*Exercise prompt*. Find every line in the rows below that contains the string "size", treating uppercase and lowercase as distinct, and copy each such line.

*Available records*.
========================

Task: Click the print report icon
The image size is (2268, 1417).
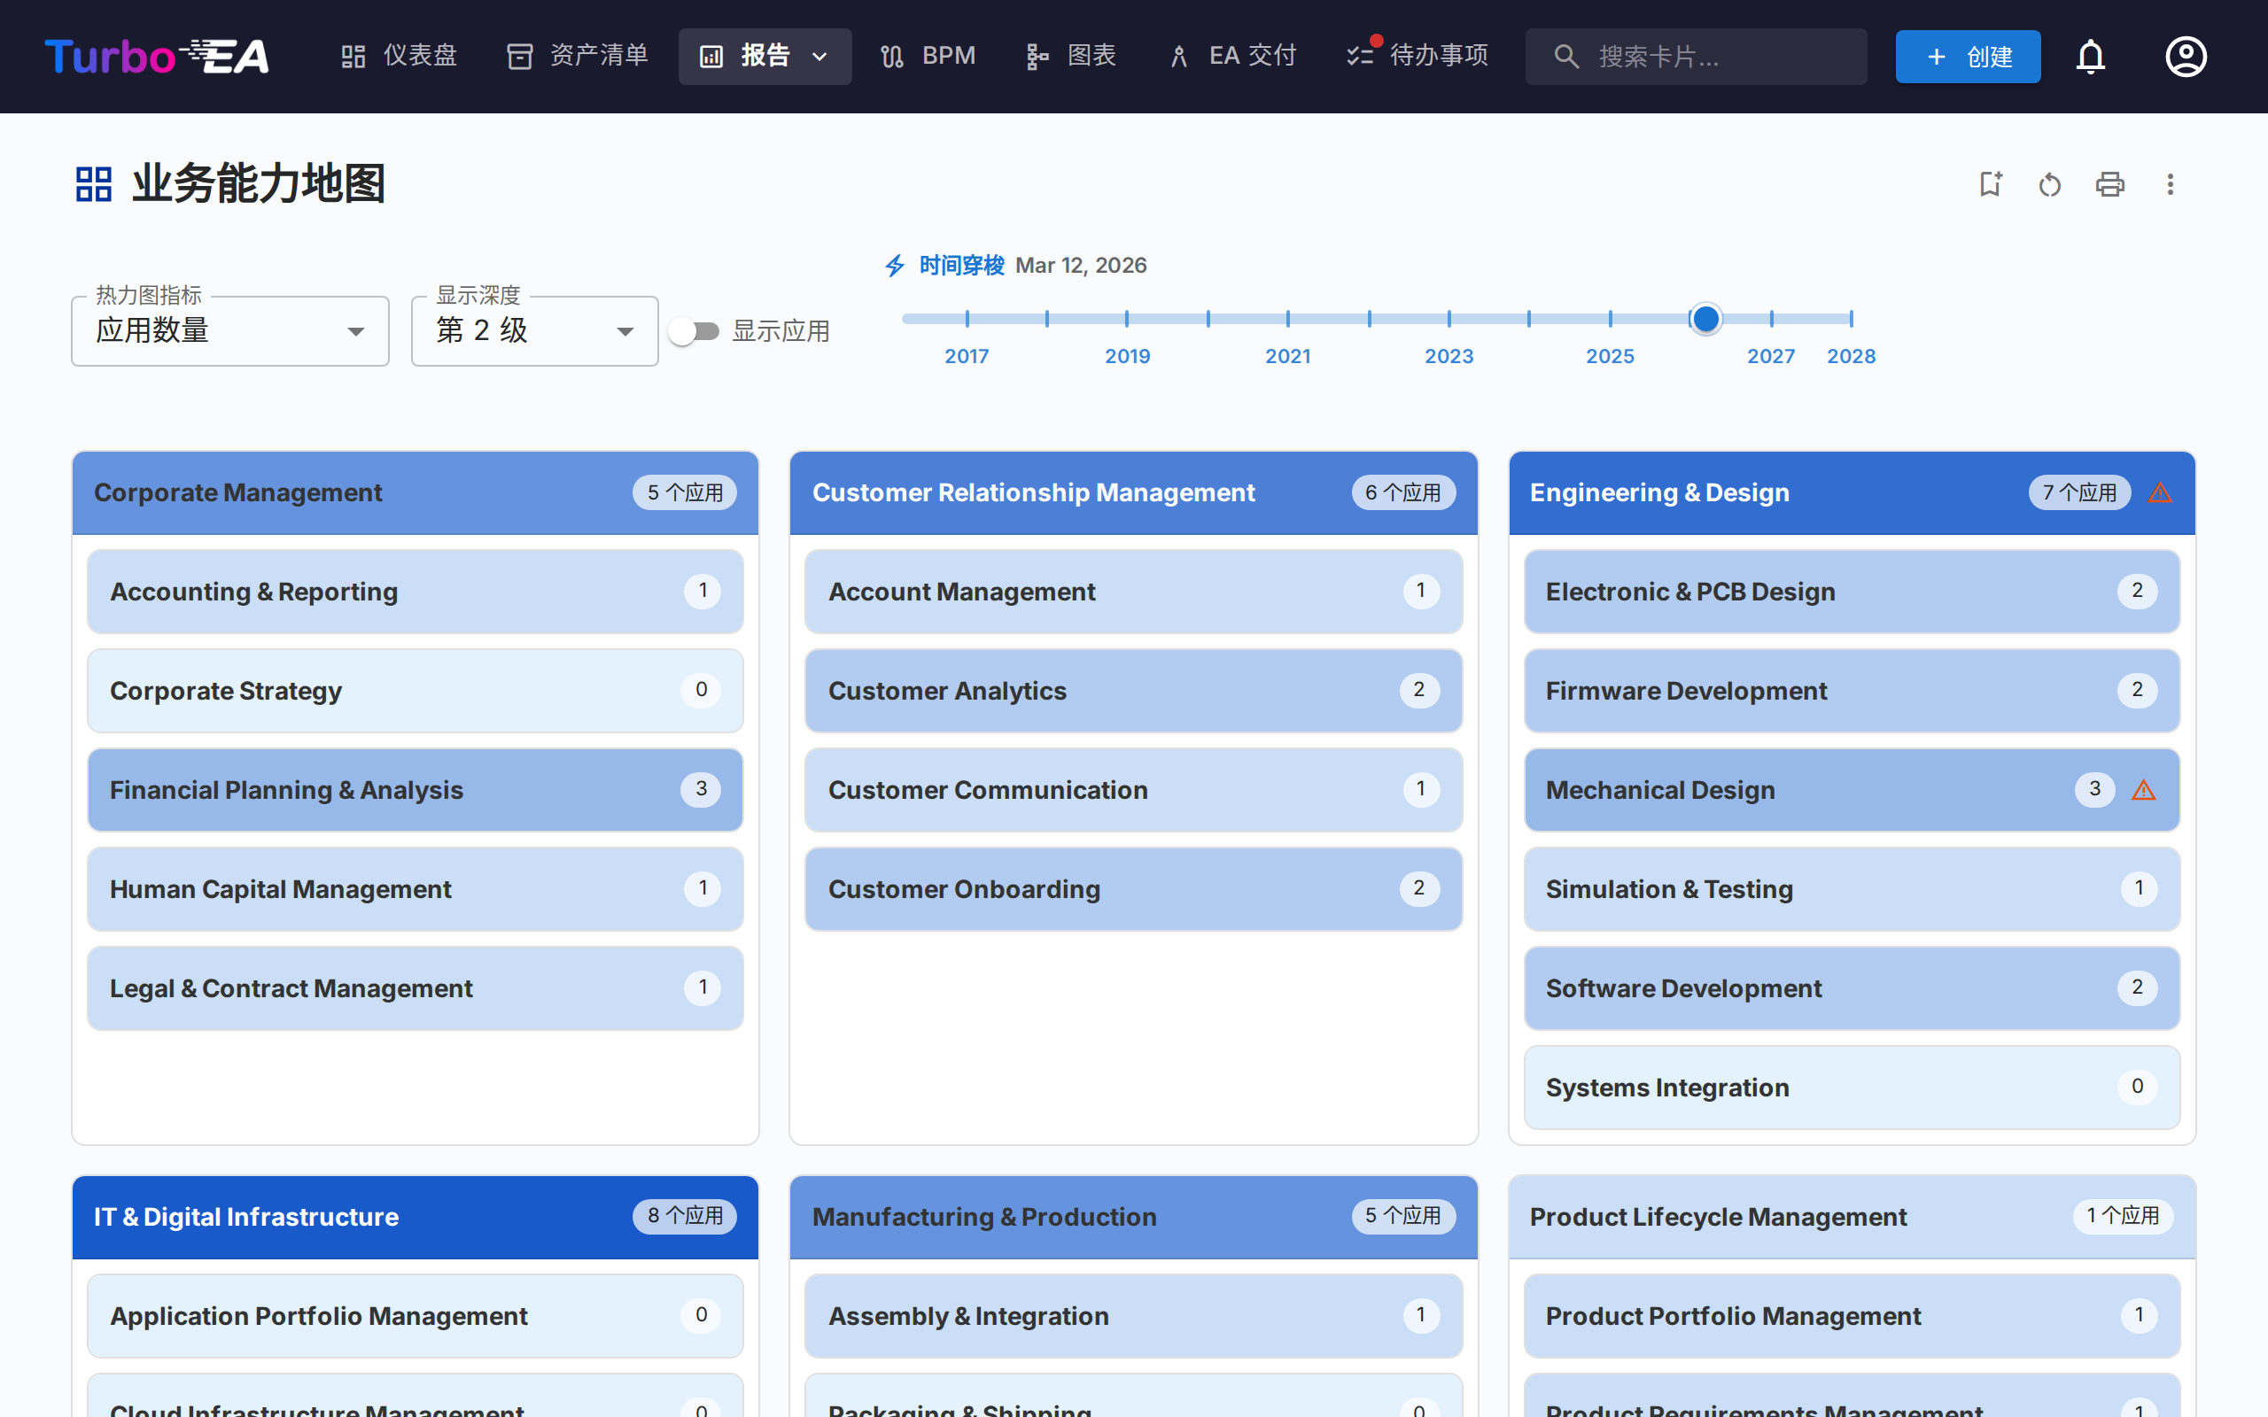Action: pos(2110,185)
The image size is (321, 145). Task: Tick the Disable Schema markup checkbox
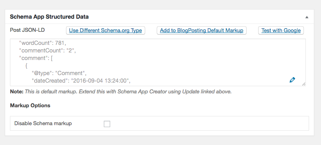pyautogui.click(x=107, y=124)
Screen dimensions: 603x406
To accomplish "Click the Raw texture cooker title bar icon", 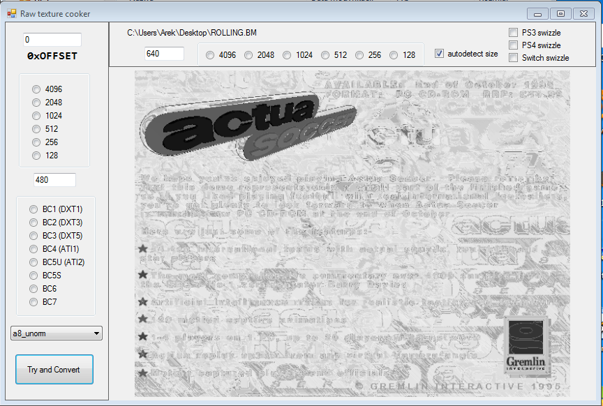I will 11,13.
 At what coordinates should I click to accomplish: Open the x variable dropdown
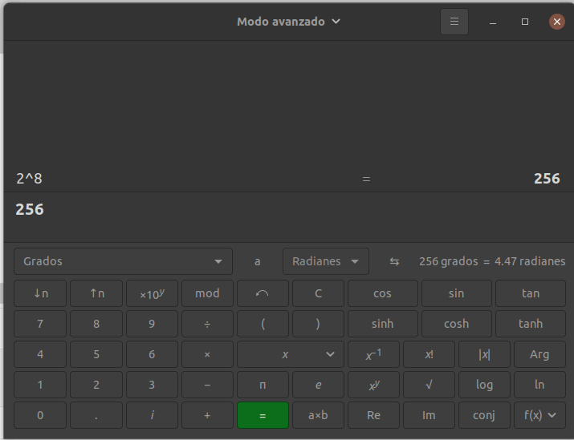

========================

*Task result*.
The image size is (2268, 1417).
The image size is (321, 145). Task: Tick the Disable Schema markup checkbox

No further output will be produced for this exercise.